Many (probably all) of the HP units that use the 82059D charger have a full wave bridge rectifier input. As long as there are no connections (via peripherals) to ground ouside of the calculator this circuit has the magic property of accepting AC or DC inputs of either polarity. Generally you need a higher level DC input than the specified AC input because the AC input is specified as RMS voltage while the peak voltages of the AC input are 1.414 * RMS. I know of at least one HP97 that has been running off of a 12VDC lab supply for ages. I don't think any changes were made to its internal circuitry.

So, there is no need to remove the guts of the standard wall adapter :-)
From the electrical point of view, it is a known fact (the full bridge rectifier), but I was not sure about the internals of the HP printer and cassette drive and I was affraid to burn them, so I wanted to be sure...

Thx for the info

Earlier this year I did some tests on some of the HP chargers -- connected different load resistors to them nd measured the voltage. Actaully, I used an HP3421+HP71 to measure the voltage, and to control relays to switch in different resistors so I could sit back while it did all the work :-)
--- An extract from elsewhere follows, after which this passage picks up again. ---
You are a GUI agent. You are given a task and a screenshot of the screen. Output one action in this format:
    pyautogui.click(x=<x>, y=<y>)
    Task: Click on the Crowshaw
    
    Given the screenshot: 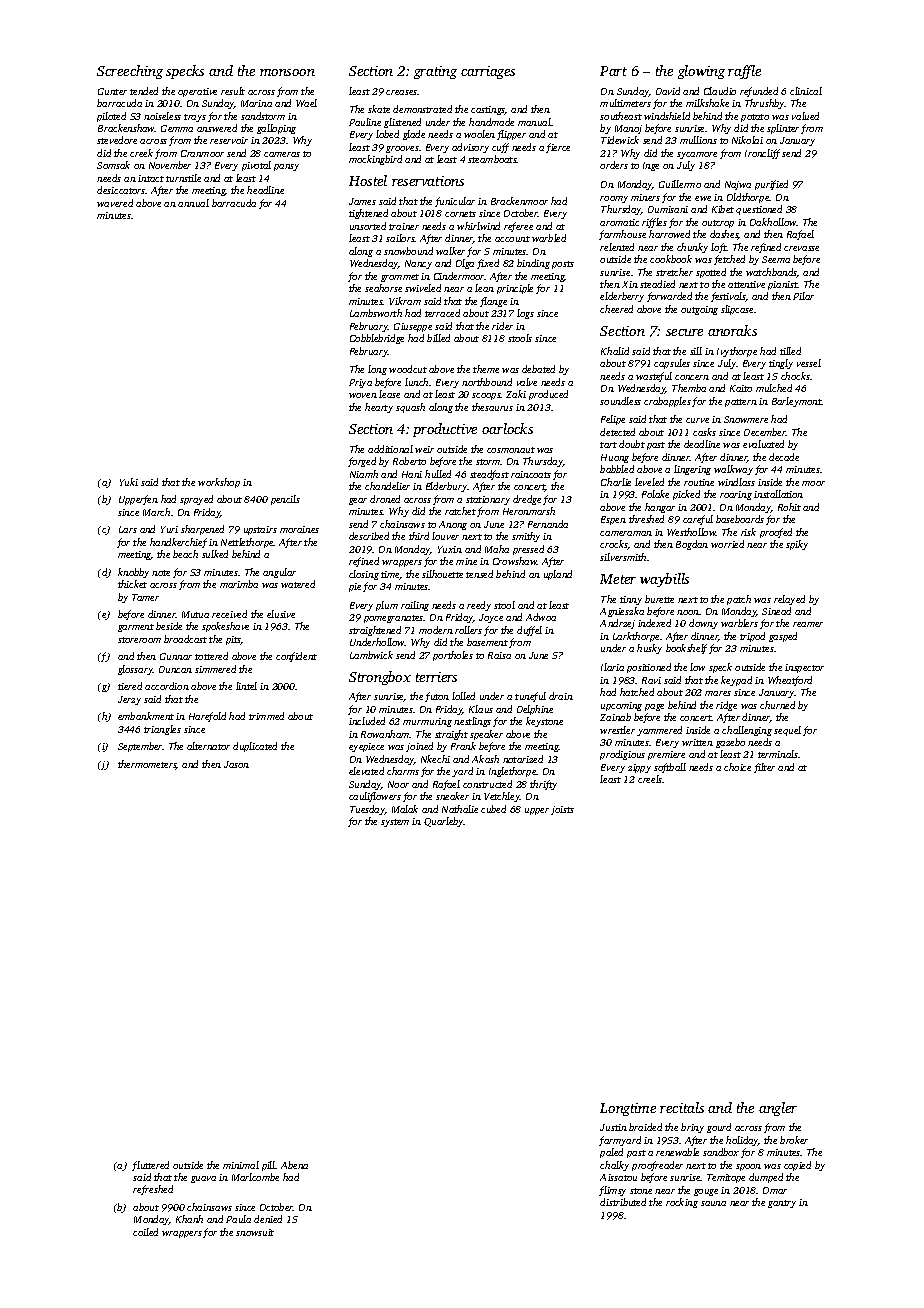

Anyway, the chargers for these units (the 2 pin charger used on the HP71, HP75, HP41 battery pack, HPIL stuff, HP9x series, etc)
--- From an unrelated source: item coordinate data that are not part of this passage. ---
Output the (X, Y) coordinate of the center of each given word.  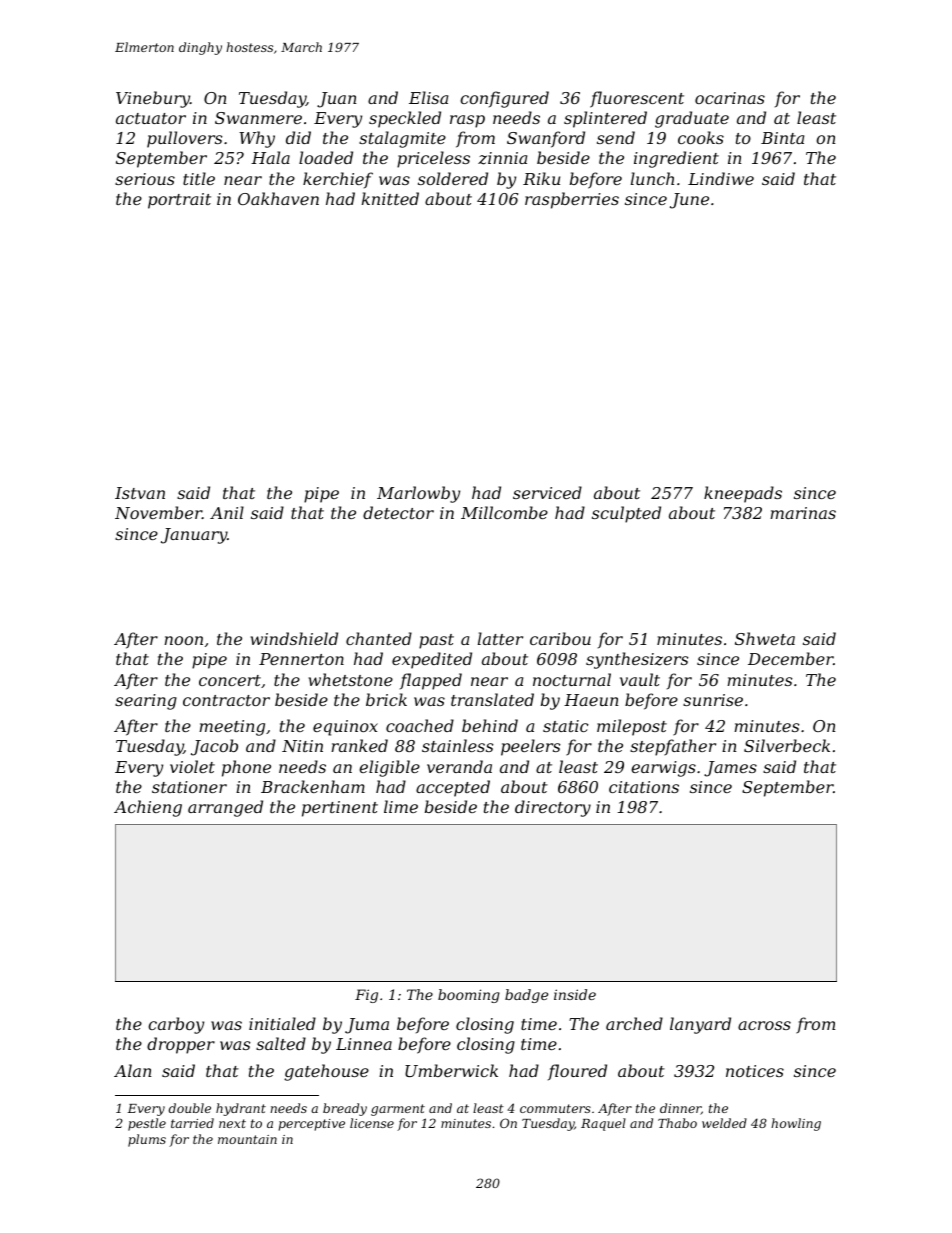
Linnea (364, 1044)
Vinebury (153, 99)
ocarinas (730, 98)
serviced (547, 492)
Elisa (428, 97)
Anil (227, 512)
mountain (247, 1139)
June (689, 201)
have an output voltage (off-load) of about 12-13V (depending on the mains input voltage and the type of charger (UK .vs. European .vs. UK) and an internal resistance of aobut 11 Ohms.
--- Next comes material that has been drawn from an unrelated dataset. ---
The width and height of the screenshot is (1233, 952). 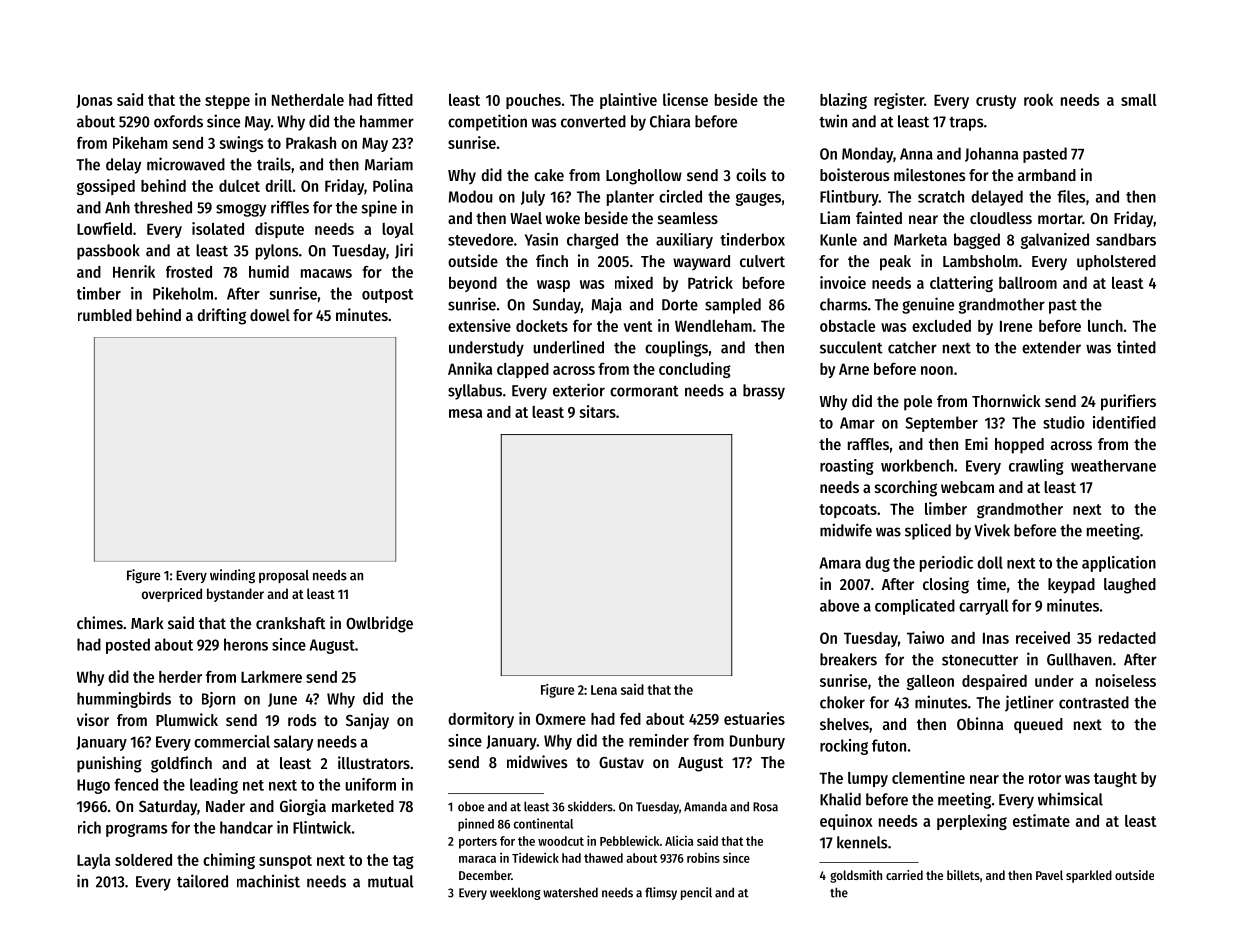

The battery charging current (for the internal NiCd pack) is partially controlled by this internal ressitance, so you shouldn't use a 'perfect' voltage supply.

Be careful!. _MOST_ HP devices using this series of chargers have a full-wave bridge rectifier input and can take AC or DC. But there are at least 2 exceptions that I have come across.
The first is the later battery pack for the 9114 disk drive. It has an SCR-based charger, which requires AC (or at least unsmoothed DC) to work properly. Feed it pure DC, and the SCR will latch on, and the the battery will be overcharged.
The other is the 82164 RS232 interface. Most of the HPIL interfaces just have a brisge rectifier/capacitor/7805 power supply and will run off DC. The 82164 has that (for the logic)
but it also has a mains-freqeuncy transformer inside to step up the AC input to about 16V. The output of that is rectified and smoothed, then regulated down to +/-12V for the RS232 buffers. This unit _needs_ an AC input for the transformer, of course.